El sacerdote estuvo acompañado por un centenar de feligreses de La Alberca y fue recibido por el Hermano Mayor de la Cofradía, Pedro Pozo

Alfonso Moya firmando el acta de toma de posesión junto a Juan José Avilés. JFRobles

La ceremonia se desarrolló en un ambiente lleno de sencillez y solemnidad. Alfonso Moya regresa a la Ciudad de la Cruz donde ya ejerció como sacerdote en la parroquia de San Francisco, "durante 13 años", como él mismo recordó en la homilía. En aquellos tiempos fue testigo directo del nacimiento del Camino Neocatecumenal en Caravaca en su parroquia, efemérides de la que ahora se cumplen 30 años.

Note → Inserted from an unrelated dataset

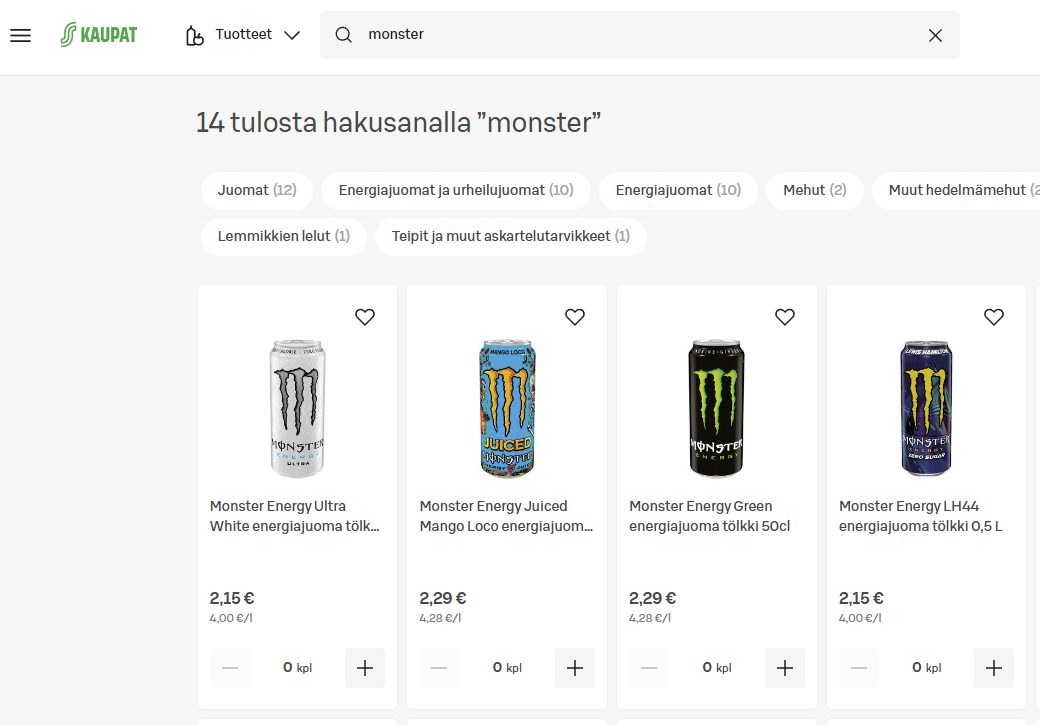Viewport: 1040px width, 725px height.
Task: Open the hamburger main menu
Action: (x=20, y=36)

Durante la homilía, Moya reconoció que se sentía muy contento de regresar a Caravaca, "en La Alberca lo saben, siempre dije que mi corazón estaba en Caravaca, que aquí había encontrado grandes amigos; aunque ahora tengo que reconocer - añadió -  que después de los años que he pasado en La Alberca, parte de mi corazón y de mi vida se han quedado allí, con vosotros (dirigiéndose a sus antiguos parroquianos)". El nuevo rector destacó que lo verdaderamente importante es el mensaje de la Palabra; "somos los siervos inútiles que dice la Sagrada Escritura, nosotros realizamos nuestra labor pero quien realmente salva es Él, Cristo". Finalizó pidiendo a todos que rezasen cada día por todos los sacerdotes, "pero también por mí", añadió.

Tras la comunión, antes de dar la bendición solemne con la Sagrada Reliquia, se procedió a la firma del acta de la toma de posesión. El hermano mayor de la Cofradía de la Vera Cruz, Pedro Pozo, dio la bienvenida al nuevo rector "le deseo - dijo - que esta nueva etapa sea fructífera tanto en lo personal como en su labor pastoral, siempre bajo el amparo de la Vera Cruz". El secretario de la cofradía, Juan José Avilés, dio lectura al acta que fue firmada por el sacerdote, por el hermano mayor, junto al alcalde de Caravaca, Domingo Aranda, y el alcalde pedáneo de La Alberca, Alfonso Pardo; además de otros testigos presentes en la ceremonia.

El nuevo capellán dio la bendición y posteriormente tuvo lugar la adoración por parte de todos los fieles. Al finalizar la eucaristía, en presencia del hermano mayor y de su mujer (se da la circunstancia que ofició la ceremonia de su boda y que bautizó a los dos hijos del matrimonio), Moya firmó en el Libro de Honor de la Cofradía, donde escribió que "siendo consciente de que no merezco tanto, le doy las gracias a Dios y a todos los que me acompañáis, y espero ser digno servidor de la responsabilidad que se me concede".